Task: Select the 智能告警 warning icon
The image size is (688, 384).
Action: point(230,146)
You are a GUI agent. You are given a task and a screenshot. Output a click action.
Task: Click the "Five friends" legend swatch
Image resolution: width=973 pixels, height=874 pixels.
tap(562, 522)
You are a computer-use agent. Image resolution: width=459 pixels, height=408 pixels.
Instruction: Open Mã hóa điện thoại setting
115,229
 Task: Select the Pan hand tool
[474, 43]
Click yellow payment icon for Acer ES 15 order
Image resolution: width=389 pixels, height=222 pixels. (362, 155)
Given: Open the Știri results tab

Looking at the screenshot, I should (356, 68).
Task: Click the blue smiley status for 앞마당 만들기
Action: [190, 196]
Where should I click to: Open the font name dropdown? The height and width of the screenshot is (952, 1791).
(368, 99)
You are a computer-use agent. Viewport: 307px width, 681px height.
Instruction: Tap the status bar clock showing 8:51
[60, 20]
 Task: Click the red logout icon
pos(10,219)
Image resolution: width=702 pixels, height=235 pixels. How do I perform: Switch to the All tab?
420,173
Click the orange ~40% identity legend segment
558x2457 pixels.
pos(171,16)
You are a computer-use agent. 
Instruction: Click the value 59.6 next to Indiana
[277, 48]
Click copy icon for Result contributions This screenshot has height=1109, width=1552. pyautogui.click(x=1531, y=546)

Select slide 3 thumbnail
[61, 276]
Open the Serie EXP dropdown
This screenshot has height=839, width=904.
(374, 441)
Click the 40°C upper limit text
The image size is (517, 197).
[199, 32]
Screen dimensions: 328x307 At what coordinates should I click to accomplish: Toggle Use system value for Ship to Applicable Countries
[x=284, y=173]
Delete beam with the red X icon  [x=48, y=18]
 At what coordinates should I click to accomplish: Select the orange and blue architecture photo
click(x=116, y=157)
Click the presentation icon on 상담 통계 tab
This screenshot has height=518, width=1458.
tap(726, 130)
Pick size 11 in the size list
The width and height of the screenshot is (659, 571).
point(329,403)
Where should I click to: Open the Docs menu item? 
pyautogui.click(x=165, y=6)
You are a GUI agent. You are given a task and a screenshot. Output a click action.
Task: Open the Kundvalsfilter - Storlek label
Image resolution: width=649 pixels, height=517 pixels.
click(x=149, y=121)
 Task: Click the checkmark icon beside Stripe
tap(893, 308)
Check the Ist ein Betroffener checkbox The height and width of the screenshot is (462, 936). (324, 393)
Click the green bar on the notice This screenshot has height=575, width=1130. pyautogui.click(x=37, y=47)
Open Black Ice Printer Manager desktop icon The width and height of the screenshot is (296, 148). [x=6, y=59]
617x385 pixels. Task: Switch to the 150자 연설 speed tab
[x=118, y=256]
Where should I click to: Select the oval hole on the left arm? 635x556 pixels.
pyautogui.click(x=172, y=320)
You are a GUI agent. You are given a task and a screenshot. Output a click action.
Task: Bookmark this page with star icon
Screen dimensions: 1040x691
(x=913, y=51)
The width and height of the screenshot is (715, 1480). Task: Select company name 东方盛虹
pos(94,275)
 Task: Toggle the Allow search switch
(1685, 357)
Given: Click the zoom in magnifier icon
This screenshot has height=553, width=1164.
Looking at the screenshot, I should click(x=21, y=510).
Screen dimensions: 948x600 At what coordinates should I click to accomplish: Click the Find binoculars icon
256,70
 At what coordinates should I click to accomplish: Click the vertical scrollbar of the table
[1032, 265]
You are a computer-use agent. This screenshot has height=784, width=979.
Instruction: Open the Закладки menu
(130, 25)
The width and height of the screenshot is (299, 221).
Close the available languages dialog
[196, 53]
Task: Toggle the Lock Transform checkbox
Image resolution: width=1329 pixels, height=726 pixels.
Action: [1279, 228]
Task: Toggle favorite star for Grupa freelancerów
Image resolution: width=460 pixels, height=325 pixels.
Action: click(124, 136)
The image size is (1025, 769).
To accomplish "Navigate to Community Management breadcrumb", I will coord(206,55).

§ **Task item**
Go through the entries and filter for lines holding the word "legend"; copy each match.

§ **Expected answer**
Task: Click the "Five friends" legend swatch
Click the orange ~40% identity legend segment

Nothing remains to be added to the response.